There’s a very nicely put together app called Jimi Hendrix: The Complete Experience. It is immersive and beautiful, brimming with content. It’s a fascinating look at how an app can take static content and make it very satisfying and interactive. Now, though, imagine Jimi is still alive, working his butt off in the studio (like he loved to do), constantly putting up new content on a server. Picture that you have his app, and you can subscribe to him for a small monthly fee. This gives you access to all of his content. He makes a track with 38 versions of a guitar solo, and your app has a mechanism so it can pull these solos from the server and play them along with the rest of the song (without pulling 38 individual singles like you would from iTunes). He pushes out special fan-only editions to the patrons who have the app. He writes a new verse to an old song and bam, you’ve got that, too. It also has something akin to a Twitter feed that is only accessible to patrons who have the app. Maybe there’s a game in the app that changes the music as you play, and unlocks songs as you win levels. All this is doable! But, most importantly, the app is a conduit between an artist and a real, human fan.

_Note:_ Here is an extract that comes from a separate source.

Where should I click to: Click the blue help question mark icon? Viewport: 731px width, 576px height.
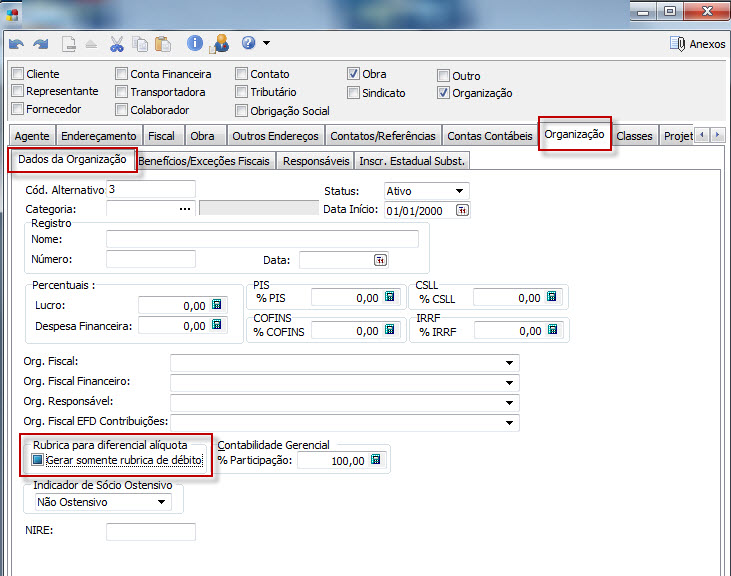(248, 44)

When I say “musical entrepreneur”, what comes to mind? Chances are it was somebody like the creators of Pandora or Spotify. Somebody using technology to make money off musicians. Why can’t the musical entrepreneur be the artist? Musicians become more technologically savvy all the time. Is it really that ridiculous to ask them to put out apps? Not if you give them, or the studios they use, the training and tools to get the job done. Perhaps it’s an opportunity for new jobs to be created for students who go to recording school and also get training in programming. It could be an ancillary operation, such as what happens now when recording studios pass along their tracks to mastering studios.

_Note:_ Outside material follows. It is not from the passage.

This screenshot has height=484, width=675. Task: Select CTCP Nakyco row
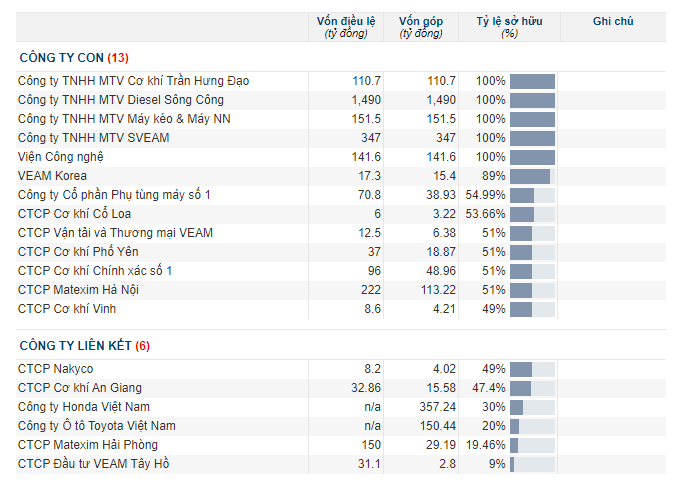click(x=341, y=369)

Does this new model mean artists need to be more sober about the definition of economic success? Yes, it probably does. As Jeremy Schlosberg writes, how artists will find financial security in the digital age is the “$64,000 question”. More than just a reference for a gameshow from the 1950s, it’s a great target for what success could mean to an artist as a yearly income. More than ever, musicians need to think like small business owners, and embrace both the challenges and flexibility of being one’s own boss. It’s time to abandon the idea of the rock star, bathed in riches and glory, propped up by extravagant major label support (i.e. debt, as Steve Albini illustrates). But, guess what? That crap wasn’t happening for you, anyway. How about trading it in for an app, 1,000 patron subscribers at $5.99 a month, and a full time career in music?